Compilation-Runtime Stratification: Candidate evictions and recomputation branches are annotated in the compiled graph, with runtime selection of tensors for eviction and regeneration when actual memory exceeds the threshold, ensuring adaptability without pre-padding/bucketing.
Empirical memory consumption on dynamic shape workloads matches or exceeds precise-shape methods.
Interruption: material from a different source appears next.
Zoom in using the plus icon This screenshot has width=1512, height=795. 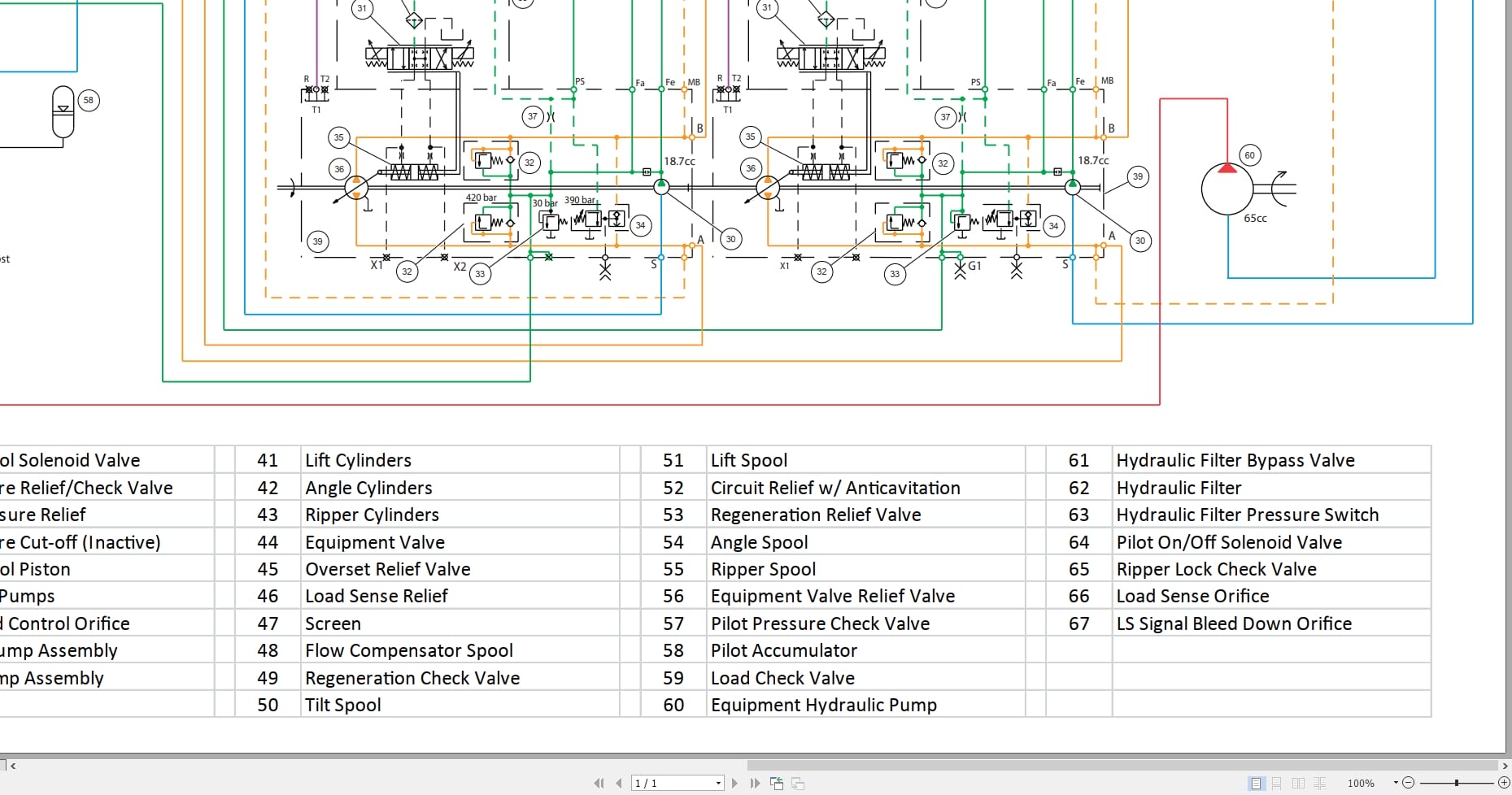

6. Rematerialization in Large Model Inference and Quantized Caching

Extending tensor rematerialization to LLM inference:

KV Cache Rematerialization: XQuant (Tomar et al., 14 Aug 2025) quantizes and caches layer-wise input activations ( $X$ ), rematerializing Keys ( $K$ ) and Values ( $V$ ) on the fly: $K = X \cdot W_K$ , $V = X \cdot W_V$ . This avoids explicit $K,V$ cache storage, yielding up to $7.7\times$ memory savings with $<0.1$ perplexity degradation.
Cross-Layer Delta Compression: XQuant-CL exploits the similarity of $X$ between layers, quantizing only the difference $\Delta X_i = X_i - X_{i-1}$ and reconstructing via $X_i = X_0 + \sum_{j=1}^i Q(\Delta X_j)$ . Up to $12.5\times$ memory savings at negligible accuracy cost.
The approach leverages hardware trends favoring increased compute capability relative to memory bandwidth and is complementary to other low-bit quantization and pruning techniques.
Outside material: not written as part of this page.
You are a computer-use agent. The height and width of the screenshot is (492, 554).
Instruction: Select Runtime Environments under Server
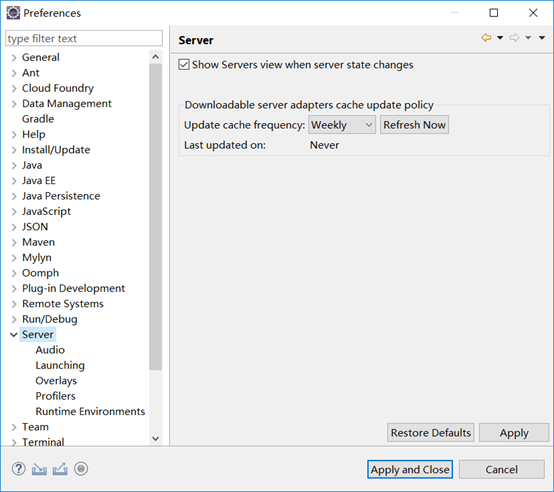point(90,411)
7. Practical Implications and Future Research Directions

The evolution of tensor rematerialization techniques has driven training and deployment of deep learning models in contexts previously constrained by system memory. Key outcomes include improved memory utilization, reduced compute overhead in dynamic and distributed settings, and enhanced scalability for models spanning edge devices to large-scale clusters.

Ongoing research focuses on:

Integrating hardware-level memory management and co-design for next-generation accelerators.
Developing hybrid algorithms combining rematerialization, paging, quantization, and tensor decompositions.
Extending optimization methodologies (CP, MILP, MIQP, symbolic algebra) to heterogeneous dynamic workloads and adaptive scheduling.
Reducing fragmentation and further automating in-place recomputation.
Empirically aligning online policies to approach offline optimality, exploring delta-quantization trade-offs, and unifying symbolic scheduling frameworks for dynamic shape graphs.

Tensor rematerialization thus remains a central theme in memory-efficient deep learning, bridging theory and practice in resource-constrained computation and large-model deployment.